BlazingDB / blazingsql

BlazingSQL is a lightweight, GPU accelerated, SQL engine for Python. Built on RAPIDS cuDF.
https://blazingsql.com
Apache License 2.0
1.92k stars 181 forks source link

Unable to load and compute dask_cudf dataframe into blazing table and seeing some memory related errors. (cudaErrorMemoryAllocation out of memory) #1514

Closed chaitanyac3 closed 3 years ago

chaitanyac3 commented 3 years ago

Issue :

Trying to load a file (CSV and Parquet) using Dask CUDF and seeing some memory related errors. The dataset can easily fit into memory and the file can be read correctly using BlazingSQL's read_parquet method. However the dask_cudf.read_parquet() method fails to do the same.

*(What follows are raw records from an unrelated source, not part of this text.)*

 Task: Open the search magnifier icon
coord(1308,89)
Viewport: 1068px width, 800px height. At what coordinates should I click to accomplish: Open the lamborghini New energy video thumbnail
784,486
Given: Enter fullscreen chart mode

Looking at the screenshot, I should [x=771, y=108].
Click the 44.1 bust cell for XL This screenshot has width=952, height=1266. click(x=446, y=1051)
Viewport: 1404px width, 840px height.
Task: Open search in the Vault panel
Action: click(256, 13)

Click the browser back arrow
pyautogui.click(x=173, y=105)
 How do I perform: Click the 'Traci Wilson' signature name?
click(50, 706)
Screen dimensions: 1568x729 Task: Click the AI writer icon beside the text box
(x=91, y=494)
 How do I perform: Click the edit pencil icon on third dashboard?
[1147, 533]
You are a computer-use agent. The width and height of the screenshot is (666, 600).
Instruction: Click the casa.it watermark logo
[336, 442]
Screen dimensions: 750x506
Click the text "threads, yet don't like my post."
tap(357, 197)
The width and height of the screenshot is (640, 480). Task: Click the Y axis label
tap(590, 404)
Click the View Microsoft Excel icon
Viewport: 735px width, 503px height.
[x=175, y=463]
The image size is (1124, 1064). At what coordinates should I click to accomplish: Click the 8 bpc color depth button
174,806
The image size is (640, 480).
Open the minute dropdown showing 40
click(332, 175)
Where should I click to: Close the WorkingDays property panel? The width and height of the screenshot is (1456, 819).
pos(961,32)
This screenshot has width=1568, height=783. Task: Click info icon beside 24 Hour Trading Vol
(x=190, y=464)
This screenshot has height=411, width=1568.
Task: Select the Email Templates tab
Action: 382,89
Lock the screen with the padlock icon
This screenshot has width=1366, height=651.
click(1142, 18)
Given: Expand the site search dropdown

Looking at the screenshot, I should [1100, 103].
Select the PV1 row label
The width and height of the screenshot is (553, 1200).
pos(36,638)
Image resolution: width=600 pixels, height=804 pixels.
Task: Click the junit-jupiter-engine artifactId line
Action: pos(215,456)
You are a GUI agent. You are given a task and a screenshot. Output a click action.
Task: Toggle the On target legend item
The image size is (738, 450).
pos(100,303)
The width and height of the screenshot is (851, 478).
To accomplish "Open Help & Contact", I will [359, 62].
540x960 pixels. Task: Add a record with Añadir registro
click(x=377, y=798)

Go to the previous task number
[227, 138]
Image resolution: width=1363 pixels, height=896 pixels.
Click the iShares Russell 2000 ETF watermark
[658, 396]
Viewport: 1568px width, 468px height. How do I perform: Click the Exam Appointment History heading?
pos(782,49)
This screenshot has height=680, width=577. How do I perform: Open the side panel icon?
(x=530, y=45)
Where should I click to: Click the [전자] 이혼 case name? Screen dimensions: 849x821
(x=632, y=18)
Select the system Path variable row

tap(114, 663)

Seeing the same error with both file formats.

Other observation is that when a blazingSQL table is created from cudf dataframe , the table gets created but with zero records.

It will be helpful if someone can give any pointers to get over this issue.

Dataset info:

No of rows - 126 Million No of colums - 209 File Format – parquet No of Partitions - 8 File size parquet - 400 MB File size csv - 62 GB

System info :

GPU - 6 ( V100 TESLA) Memory - 16GB GPU Cores - 32 Cores

Client info: Scheduler: tcp://127.0.0.1:36617 Dashboard: http://127.0.0.1:8787/status Cluster Workers: 4 Cores: 4 Memory: 239.89 GiB

Code :

from blazingsql import BlazingContext
from dask.distributed import Client,wait
from dask_cuda import LocalCUDACluster
import dask
import dask_cudf
cluster = LocalCUDACluster()
client = Client(cluster)
bc = BlazingContext(dask_client=client)

ddf = dask_cudf.read_parquet('/home/ubuntu/126M_dataset/')
bc.create_table('table', ddf.compute())

Error Message:

super(NumericalColumn, col).fillna(fill_value, method)
    501 
    502     def find_first_value(

~/miniconda3/lib/python3.7/site-packages/cudf/core/column/column.py in fillna(self, value, method, dtype)
    733         """
    734         return libcudf.replace.replace_nulls(
--> 735             input_col=self, replacement=value, method=method, dtype=dtype
    736         )
    737 

cudf/_lib/replace.pyx in cudf._lib.replace.replace_nulls()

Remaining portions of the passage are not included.